Edit: While typing this I did some more troubleshooting and found a workaround. Posting because I think it may help others running into a similar problem.
I have an admin user setup as a member of %wheel, which by default provides the ability to run any command as sudo. However, there are specific commands I want the user to be able to run without a password. I’m configuring sudo as follows (abbreviated to a single command for simplicity):
<SNIP>
root ALL=(ALL:ALL) SETENV: ALL
%wheel ALL=(ALL:ALL) SETENV: ALL
user ALL=NOPASSWD: SCRIPTS
<SNIP>
All fine. However, I’m unable to run the configured command without a password:
$ sudo -l
Matching Defaults entries for user on host:
!tty_tickets, !lecture, !env_reset, timestamp_timeout=120,
env_keep+=TERMINFO_DIRS, env_keep+=TERMINFO
User user may run the following commands on host:
(root) NOPASSWD: /run/wrappers/bin/mount
(ALL : ALL) SETENV: ALL
$ sudo mount
[sudo] password for user:
I spent a while troubleshooting this and found it’s an ordering issue. If I manually edit /etc/sudoers and put the user NOPASSWD line after %wheel:
Defaults !tty_tickets, !lecture, !env_reset, timestamp_timeout = 120
Cmnd_Alias SCRIPTS = /run/wrappers/bin/mount
user ALL=NOPASSWD: SCRIPTS
# Don't edit this file. Set the NixOS options ‘security.sudo.configFile’

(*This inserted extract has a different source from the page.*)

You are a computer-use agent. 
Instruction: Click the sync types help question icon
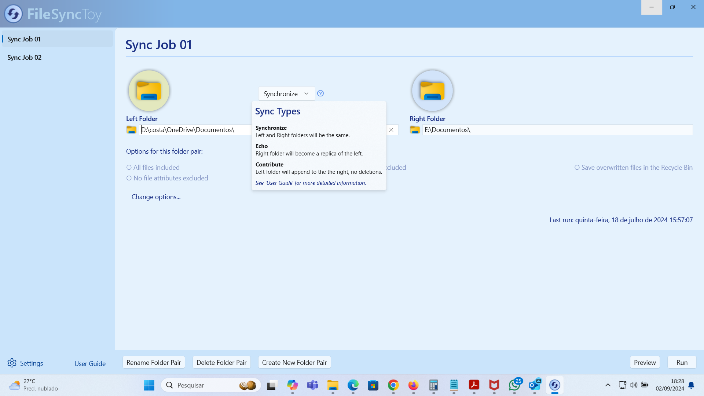coord(320,94)
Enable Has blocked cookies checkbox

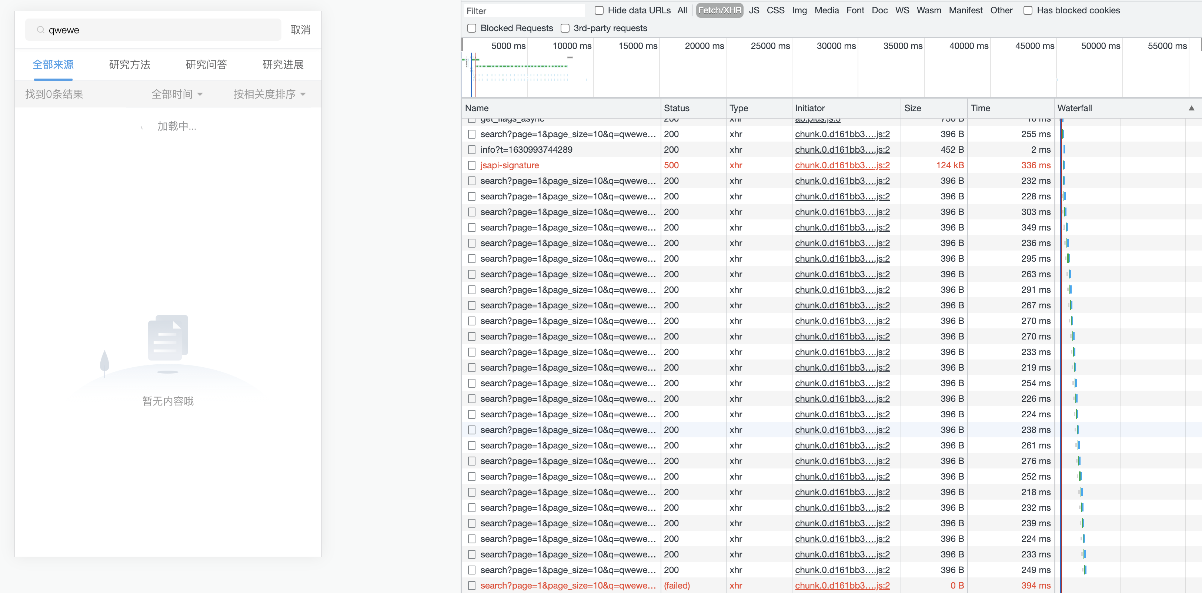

# or ‘security.sudo.extraRules’ instead.
root ALL=(ALL:ALL) SETENV: ALL
%wheel ALL=(ALL:ALL) SETENV: ALL
# extraConfig
# Keep terminfo database for root and %wheel.
Defaults:root,%wheel env_keep+=TERMINFO_DIRS
Defaults:root,%wheel env_keep+=TERMINFO
Then it works as expected:
$ sudo mount
devtmpfs on /dev type devtmpfs (rw,nosuid,size=1598444k,nr_inodes=3990817,mode=755)
<SNIP>
Edit: This is where I was about to post for help, but then I discovered that security.sudo.configFile is written before the default root/%wheel lines, while security.sudo.extraConfig is written after those lines. Simply changing my config from configFile to extraConfig resolved the problem for me.
Hope this saves someone else some time.